One of the things that was so wonderful, was the hospitality and welcome we received on the way. One of the challenges that Anglican pilgrims have – wherever we are on pilgrimage – is that there are not many places where we can celebrate the Mass. That is as important a feature of the life of Anglicans as it is of other Catholic Christians. And on pilgrimage of course it is part of the daily feeding that we need.

I enjoyed some wonderful hospitality in churches along the way. To be honest there were times when an altar was not available and we had to do what we get used to doing on pilgrimage and that is celebrating the Mass in the hotel where we are staying. But that was less the case on the Camino.

And of course there are other forms of hospitality. When you are travelling the Camino, in whatever way, it is a truly ecumenical experience; no one is really interested to which church you belong – they are much more interested in you as a person and a beloved child of God.
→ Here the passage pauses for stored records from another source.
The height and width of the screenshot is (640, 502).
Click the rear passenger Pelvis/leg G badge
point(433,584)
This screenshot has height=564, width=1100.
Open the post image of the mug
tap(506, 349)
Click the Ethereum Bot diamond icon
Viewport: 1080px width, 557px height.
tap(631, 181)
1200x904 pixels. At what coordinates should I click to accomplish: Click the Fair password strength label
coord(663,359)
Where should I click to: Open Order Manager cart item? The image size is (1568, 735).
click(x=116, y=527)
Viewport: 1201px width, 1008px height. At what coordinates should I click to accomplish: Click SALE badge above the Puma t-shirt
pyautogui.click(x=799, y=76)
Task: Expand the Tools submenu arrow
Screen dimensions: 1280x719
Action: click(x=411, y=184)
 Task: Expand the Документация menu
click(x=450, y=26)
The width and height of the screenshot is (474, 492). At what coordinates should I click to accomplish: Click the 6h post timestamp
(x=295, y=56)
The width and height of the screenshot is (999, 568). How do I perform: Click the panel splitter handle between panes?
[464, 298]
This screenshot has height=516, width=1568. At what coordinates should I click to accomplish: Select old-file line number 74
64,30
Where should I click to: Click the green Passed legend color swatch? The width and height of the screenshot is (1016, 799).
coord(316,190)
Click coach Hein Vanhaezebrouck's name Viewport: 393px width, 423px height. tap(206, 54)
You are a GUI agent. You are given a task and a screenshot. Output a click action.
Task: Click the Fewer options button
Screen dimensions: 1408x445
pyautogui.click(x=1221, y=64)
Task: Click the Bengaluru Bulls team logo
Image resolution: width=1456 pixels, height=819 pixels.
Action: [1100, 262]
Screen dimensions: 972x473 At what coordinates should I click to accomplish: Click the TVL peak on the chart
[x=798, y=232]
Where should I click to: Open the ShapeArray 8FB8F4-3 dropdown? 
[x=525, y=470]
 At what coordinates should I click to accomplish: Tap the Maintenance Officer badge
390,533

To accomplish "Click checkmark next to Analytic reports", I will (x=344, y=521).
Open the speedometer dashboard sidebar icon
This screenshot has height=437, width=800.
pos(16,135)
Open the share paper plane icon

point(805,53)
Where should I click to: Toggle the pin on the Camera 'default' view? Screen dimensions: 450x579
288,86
I had some wonderfully significant conversations on the way with people from vastly different countries and differing Christian communities. What mattered was that we were on the way, on the Camino.

So it felt to us as though this was a truly ecumenical endeavour, this walking and that then poses questions for us all about how we can deepen the every closer relationship that exists between Catholics and Anglicans and those of other Christian denominations. On the ground in our parishes we are already working together for the common good. How can the Camino encourage the ecumenical spirit that exists on the road and in the hostels when people arrive in a church or in the Cathedral?

We were privileged when we arrived here. I was invited on behalf of the English speakers present at the Pilgrim Mass to give the invocation to the Apostle and to present a gift of incense made in an Anglican Benedictine Monastery. We felt as though we shared well in the Mass. In addition, we were given the use of a side chapel for our own Mass. It was a wonderful model of what can be done and for the pilgrims from Southwark and other Anglicans and Methodists and Baptists amongst others there it meant a huge amount.

We have to recognise the discipline of our churches – but within that what can we do to bring the ecumenical spirit so apparent on the road into the church? It calls for imagination and generosity on all sides; it calls for a clearly stated commitment by all parties both to observe the rules but also to see what is possible.

Pilgrims do not ask for much, nor do Anglicans, but what can we give to one another, as children of the Way?